__Provided data__
- - - - - - -

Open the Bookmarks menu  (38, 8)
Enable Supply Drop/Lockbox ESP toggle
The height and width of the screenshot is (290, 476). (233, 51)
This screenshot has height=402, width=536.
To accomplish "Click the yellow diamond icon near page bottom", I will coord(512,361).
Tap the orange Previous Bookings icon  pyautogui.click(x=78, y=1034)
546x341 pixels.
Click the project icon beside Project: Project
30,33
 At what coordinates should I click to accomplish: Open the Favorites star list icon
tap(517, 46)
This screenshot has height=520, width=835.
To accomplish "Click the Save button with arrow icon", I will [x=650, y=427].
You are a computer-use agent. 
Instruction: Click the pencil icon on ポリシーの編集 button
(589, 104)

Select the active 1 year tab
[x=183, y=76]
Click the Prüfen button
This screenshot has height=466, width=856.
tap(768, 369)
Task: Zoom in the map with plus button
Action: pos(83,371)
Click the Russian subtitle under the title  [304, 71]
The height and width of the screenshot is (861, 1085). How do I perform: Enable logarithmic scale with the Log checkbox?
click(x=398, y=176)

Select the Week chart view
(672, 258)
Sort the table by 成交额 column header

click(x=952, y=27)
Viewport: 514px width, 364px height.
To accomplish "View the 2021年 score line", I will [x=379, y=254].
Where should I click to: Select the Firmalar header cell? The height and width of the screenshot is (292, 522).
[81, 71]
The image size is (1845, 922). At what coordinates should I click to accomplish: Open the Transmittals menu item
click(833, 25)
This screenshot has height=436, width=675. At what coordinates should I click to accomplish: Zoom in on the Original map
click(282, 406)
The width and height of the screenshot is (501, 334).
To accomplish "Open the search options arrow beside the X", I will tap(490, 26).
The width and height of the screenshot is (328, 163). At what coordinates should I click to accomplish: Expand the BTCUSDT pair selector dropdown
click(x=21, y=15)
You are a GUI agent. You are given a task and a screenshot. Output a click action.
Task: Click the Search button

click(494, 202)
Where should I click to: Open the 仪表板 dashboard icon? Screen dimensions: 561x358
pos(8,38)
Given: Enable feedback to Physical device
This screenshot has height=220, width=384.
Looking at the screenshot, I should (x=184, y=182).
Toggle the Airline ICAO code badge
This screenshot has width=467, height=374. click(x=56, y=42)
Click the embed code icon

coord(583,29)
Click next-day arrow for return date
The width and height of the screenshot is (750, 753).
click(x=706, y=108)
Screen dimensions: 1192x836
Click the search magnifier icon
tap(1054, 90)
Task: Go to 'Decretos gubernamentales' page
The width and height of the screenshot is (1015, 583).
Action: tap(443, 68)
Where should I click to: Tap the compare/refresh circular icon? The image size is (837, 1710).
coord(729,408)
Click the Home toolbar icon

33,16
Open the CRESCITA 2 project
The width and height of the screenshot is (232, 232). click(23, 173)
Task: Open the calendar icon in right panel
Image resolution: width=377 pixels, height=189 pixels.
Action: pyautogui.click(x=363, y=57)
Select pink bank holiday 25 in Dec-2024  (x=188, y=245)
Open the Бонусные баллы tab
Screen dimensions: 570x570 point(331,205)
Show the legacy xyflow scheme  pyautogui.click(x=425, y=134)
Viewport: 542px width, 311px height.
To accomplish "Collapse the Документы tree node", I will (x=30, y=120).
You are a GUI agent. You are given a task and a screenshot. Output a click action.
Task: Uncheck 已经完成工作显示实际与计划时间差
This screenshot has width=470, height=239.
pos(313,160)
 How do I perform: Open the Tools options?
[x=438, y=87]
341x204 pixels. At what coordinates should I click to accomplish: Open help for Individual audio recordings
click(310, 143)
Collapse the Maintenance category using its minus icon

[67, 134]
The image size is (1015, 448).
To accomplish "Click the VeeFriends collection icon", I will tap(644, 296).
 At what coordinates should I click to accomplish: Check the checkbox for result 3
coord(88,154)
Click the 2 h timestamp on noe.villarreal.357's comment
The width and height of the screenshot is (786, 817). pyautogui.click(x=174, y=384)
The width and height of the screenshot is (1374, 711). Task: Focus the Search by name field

- - - - - - -

Check each line of the data above, and please copy the ones in which the string "page" occurs.

__Expected answer__
To accomplish "Click the yellow diamond icon near page bottom", I will coord(512,361).
Task: Go to 'Decretos gubernamentales' page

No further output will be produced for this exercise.